Final plot : adding a title, fixing legends and exporting
The only thing missing from our figure are proper legends and a title (notice that for now the axes are called x and y, cylinders Color and regions Column). So as a final tweak we provide gramm with the necessary information. We will also use the export() method to create a high-resolution file.
figure('Position',[100 100 800 400]);
g=gramm('x',cars.Model_Year,'y',cars.MPG,'color',cars.Cylinders,...
'subset',cars.Cylinders~=3 & cars.Cylinders~=5);
g.facet_grid([],cars.Origin_Region);
g.geom_point("dodge",0.5);
g.set_names('column','Origin', 'x','Year of production', ... %With set_names() we simply indicate how each aesthetic should be called
'y','Fuel economy (MPG)','color','# Cylinders');
g.set_title('Fuel economy of new cars between 1970 and 1982'); % With set_title() we provide a big title to the figure
g.export('file_name','gettingstarted_export','file_type','png');
To conclude
With gramm we have created a complex figure with only seven lines of code, each of those lines being quite explicit and easy to understand. We also see that changing how the figure is organized would be very easy. We could for example swap subplot columns for cylinders and colors for region of origin to better see the worse fuel economy for US cars for similar cylinder counts. Comparatively, creating such a plot with base MATLAB plotting functions would likely require two for loops, three times as many lines of code and would require much rewriting to implement changes.

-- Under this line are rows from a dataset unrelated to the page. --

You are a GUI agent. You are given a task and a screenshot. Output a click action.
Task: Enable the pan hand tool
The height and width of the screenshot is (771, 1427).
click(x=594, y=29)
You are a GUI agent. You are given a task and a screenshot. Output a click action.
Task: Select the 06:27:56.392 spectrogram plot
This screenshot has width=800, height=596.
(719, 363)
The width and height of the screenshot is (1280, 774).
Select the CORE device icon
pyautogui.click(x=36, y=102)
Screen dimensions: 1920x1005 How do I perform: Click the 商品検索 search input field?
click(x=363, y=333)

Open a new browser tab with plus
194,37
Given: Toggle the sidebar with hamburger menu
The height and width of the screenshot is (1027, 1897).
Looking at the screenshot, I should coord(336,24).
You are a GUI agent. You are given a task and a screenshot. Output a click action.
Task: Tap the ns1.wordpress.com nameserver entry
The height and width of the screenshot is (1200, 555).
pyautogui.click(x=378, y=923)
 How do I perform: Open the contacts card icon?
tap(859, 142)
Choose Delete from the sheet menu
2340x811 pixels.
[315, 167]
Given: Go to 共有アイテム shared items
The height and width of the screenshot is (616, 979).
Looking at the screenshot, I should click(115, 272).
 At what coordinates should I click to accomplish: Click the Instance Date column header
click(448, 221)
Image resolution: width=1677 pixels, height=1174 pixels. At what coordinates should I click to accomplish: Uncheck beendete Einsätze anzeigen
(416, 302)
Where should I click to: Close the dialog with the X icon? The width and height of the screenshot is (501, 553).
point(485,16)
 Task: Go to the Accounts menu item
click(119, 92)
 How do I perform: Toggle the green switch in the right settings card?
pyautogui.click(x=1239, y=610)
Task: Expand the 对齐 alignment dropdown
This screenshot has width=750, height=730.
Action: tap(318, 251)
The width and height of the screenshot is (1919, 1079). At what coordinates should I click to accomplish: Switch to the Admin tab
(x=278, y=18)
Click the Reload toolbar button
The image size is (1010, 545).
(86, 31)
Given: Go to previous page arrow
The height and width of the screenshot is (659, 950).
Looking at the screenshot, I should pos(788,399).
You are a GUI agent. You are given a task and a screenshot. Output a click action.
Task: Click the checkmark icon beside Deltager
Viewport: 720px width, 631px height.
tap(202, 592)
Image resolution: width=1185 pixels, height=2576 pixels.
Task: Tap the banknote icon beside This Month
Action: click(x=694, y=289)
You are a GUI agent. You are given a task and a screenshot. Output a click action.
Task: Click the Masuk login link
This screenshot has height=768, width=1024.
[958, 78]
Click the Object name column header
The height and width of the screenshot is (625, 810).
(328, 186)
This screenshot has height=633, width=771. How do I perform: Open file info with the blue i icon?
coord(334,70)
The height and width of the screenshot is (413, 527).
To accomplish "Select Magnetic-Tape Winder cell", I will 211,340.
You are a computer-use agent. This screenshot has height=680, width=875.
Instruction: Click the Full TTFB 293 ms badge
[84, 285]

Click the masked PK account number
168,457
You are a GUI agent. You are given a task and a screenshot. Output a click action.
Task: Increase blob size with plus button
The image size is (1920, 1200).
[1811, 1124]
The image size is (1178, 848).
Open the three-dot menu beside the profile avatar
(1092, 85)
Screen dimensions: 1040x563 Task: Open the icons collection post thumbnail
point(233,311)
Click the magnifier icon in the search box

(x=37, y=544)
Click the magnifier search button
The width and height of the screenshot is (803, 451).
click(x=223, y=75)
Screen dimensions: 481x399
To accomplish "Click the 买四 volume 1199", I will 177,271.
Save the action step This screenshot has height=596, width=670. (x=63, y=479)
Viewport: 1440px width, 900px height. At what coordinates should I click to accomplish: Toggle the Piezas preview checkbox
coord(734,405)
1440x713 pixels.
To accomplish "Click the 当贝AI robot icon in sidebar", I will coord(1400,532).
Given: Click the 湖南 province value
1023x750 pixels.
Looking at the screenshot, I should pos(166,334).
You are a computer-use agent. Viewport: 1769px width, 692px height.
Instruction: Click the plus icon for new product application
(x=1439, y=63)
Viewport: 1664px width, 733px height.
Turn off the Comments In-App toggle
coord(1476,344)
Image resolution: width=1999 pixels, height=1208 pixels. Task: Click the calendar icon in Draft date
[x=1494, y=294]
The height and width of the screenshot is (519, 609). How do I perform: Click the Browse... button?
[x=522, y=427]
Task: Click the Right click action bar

With this example we only scratched the surface of what is possible with gramm, as there are many more geometries and statistical visualizations available, as well as other types of data that can be plotted (categorical data, time series, 3D data). Moreover gramm offers many ways to tweak its graphics with built-in options as well as through direct access to the graphical elements a posteriori. These possibilities are detailed in other live scripts and in the examples file.